The teams that advance deep into the postseason are almost always the teams with the deepest and most talented bullpens, and the Aggies have the arms to make it a strength of the team in 2017
Notes & Nuggets

  • I was very impressed with the way Doxakis threw the ball in this one. He has struggled with command and leaving pitches up in the zone in some of his recent outings, but he was stellar Tuesday. He pumped strikes and if he would have gotten more help from his defense he could have potentially pitched much longer than 3.1 innings. The Aggies have relied heavily on Dox so far this season, and I don’t see that changing going forward. 
  • It seems like we say it every week, but Shewmake can flat out play. He can hit, run and field, and he does everything incredibly well. He possesses a tremendously advanced approach at the plate, consistently working counts and showing an ability to hit the ball where it is pitched. He made some very impressive plays in the field at second base, and then showed off his versatility by moving over to third base late in the game. Shewmake’s 3-for-4 day raised his average to a team-high .415 and also leads the Aggies in hits and RBI. I’m excited to see him compete against some of the elite arms in the SEC.

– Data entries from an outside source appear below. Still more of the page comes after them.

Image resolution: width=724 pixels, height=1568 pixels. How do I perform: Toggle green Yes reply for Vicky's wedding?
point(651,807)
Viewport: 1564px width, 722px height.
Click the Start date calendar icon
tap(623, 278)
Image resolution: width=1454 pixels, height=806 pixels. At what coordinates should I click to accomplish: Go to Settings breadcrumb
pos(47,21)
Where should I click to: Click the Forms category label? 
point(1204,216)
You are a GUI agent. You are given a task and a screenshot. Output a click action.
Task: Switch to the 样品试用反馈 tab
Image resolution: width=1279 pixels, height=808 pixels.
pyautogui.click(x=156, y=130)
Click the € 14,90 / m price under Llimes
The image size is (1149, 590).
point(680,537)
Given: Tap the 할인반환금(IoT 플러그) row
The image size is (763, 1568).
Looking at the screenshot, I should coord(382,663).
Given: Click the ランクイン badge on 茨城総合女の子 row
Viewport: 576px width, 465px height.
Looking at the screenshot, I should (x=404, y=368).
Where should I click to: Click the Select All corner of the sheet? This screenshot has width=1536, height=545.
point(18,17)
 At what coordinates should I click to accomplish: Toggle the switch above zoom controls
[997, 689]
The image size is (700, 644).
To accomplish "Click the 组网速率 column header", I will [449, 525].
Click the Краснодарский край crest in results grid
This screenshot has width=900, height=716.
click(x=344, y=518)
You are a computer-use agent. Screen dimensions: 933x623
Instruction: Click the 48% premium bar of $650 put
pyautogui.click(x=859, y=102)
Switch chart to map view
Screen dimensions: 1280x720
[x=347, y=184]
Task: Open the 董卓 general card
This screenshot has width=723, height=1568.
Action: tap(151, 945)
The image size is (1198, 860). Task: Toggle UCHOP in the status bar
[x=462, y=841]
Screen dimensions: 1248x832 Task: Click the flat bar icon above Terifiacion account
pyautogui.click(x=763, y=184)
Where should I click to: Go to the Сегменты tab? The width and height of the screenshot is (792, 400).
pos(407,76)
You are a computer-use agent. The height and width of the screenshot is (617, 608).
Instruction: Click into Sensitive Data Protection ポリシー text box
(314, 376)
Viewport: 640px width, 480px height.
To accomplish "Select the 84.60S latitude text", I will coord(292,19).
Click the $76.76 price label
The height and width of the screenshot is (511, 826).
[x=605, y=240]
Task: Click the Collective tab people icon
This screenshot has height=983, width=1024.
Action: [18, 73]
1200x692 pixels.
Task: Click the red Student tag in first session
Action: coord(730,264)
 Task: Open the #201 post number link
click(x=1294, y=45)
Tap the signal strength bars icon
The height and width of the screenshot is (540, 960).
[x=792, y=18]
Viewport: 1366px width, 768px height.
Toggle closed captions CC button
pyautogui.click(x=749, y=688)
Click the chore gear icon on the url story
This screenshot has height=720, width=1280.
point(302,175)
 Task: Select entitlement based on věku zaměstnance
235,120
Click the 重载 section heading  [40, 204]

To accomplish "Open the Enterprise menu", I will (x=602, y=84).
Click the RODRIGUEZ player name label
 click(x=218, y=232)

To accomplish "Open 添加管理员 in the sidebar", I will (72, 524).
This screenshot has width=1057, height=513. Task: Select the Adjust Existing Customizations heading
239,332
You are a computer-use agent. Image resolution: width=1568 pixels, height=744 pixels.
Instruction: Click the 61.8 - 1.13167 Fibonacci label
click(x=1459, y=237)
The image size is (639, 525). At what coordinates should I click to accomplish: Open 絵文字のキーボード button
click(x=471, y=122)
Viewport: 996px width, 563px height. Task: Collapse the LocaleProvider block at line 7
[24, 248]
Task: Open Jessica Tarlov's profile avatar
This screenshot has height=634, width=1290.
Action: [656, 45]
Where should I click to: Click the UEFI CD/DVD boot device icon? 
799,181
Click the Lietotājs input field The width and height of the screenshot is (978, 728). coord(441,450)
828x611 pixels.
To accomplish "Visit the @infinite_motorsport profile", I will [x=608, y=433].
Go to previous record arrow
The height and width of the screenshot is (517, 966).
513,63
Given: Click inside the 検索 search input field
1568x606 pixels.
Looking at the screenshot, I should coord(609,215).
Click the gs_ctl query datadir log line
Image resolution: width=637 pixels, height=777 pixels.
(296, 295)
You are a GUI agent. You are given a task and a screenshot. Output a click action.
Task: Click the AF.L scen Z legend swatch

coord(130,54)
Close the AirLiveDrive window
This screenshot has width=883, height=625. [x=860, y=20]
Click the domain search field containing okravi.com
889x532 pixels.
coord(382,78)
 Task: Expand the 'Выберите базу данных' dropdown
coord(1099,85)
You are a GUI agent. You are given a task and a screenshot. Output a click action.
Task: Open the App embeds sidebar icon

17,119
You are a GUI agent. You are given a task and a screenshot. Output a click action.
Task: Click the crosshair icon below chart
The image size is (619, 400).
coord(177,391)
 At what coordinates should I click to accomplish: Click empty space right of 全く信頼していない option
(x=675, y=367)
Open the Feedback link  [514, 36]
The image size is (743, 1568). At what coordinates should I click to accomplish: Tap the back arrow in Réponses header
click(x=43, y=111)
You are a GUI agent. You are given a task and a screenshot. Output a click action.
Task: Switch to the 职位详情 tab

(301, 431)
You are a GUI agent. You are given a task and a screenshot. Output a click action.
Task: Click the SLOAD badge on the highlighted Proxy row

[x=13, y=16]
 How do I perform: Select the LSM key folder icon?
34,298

  • One of the biggest plays of the game came in the seventh inning, when the Aggies had runners on first and second with one out. Austin Homan was up with newly inserted closer Kyle Johnston struggling to throw strikes. With the count 2-2, Johnston threw a changeup that almost bounced in the dirt. The umpire inexplicably called it strike three, which completely changed the complexion of the inning. Had it been rightly called a ball, Johnston would have been hard-pressed to throw a strike on the payoff pitch. If Homan could have worked a walk, the Aggies would have had the top of their order up with the bases loaded an one out against a wild pitcher. Maybe they would have broke it open, maybe they wouldn’t have, but you never like to see the umpire influence the game so much with a bad call.
  • Another key play came in the eighth, with runners on the corners, one out and the Aggies trailing 4-3. Nick Choruby laid down a safety squeeze bunt to first base, and Joel Davis was thrown out at home trying to score the tying run. I wasn’t a huge fan of the call, but it was a nice bunt and Davis just didn’t get a good enough jump off third. On a safety squeeze, the baserunner has to anticipate the bunt and build up some momentum going down the line, and Davis appeared flat-footed as the bunt tricked toward first. The safety squeeze might come in handy later this year, so hopefully the Aggies can execute it then.
  • The Aggies showed up in Austin with more changes to their lineup, but they head back home with more questions too. Blake Kopetsky went 0-for-4 with three strikeouts in the leadoff spot and neither third baseman, Jorge Gutierrez or George Janca, were particularly impressive. Walker Pennington has endured a rough start to the season and got the day off against the Horns, but I still think he is too talented and too experienced to stay in his slump much longer. He will be back in the lineup sooner rather than later and I expect him to start hitting eventually. At the hot corner, I like Janca. He is a better fielder and I don’t think Gutierrez will hit enough against SEC pitching to make up for the gap in defensive ability. 
  • Cam Blake hasn’t gotten many at-bats recently, but he came up in a huge spot against Texas and delivered a six-pitch walk. He seems to have an innate ability to not let the moment get too big, and it was impressive to see another freshman stick to his approach even in a high-leverage situation.
  • I pointed out last week that the Aggies were struggling in two key areas: striking out too much on offense and issuing too many walks on the mound. That is never a good combination, and they were much better in both regards Tuesday. They only struck out nine time and the pitching only handed out four free passes, and maintaining that kind of balanced ratio will be critical to maintain moving forward. 
  • Finally, I’m looking forward to the start of SEC play Friday. Kentucky comes to Olsen Field and it will be exciting to see how the Aggie freshman respond to the level of competition in an environment bound to be raucous.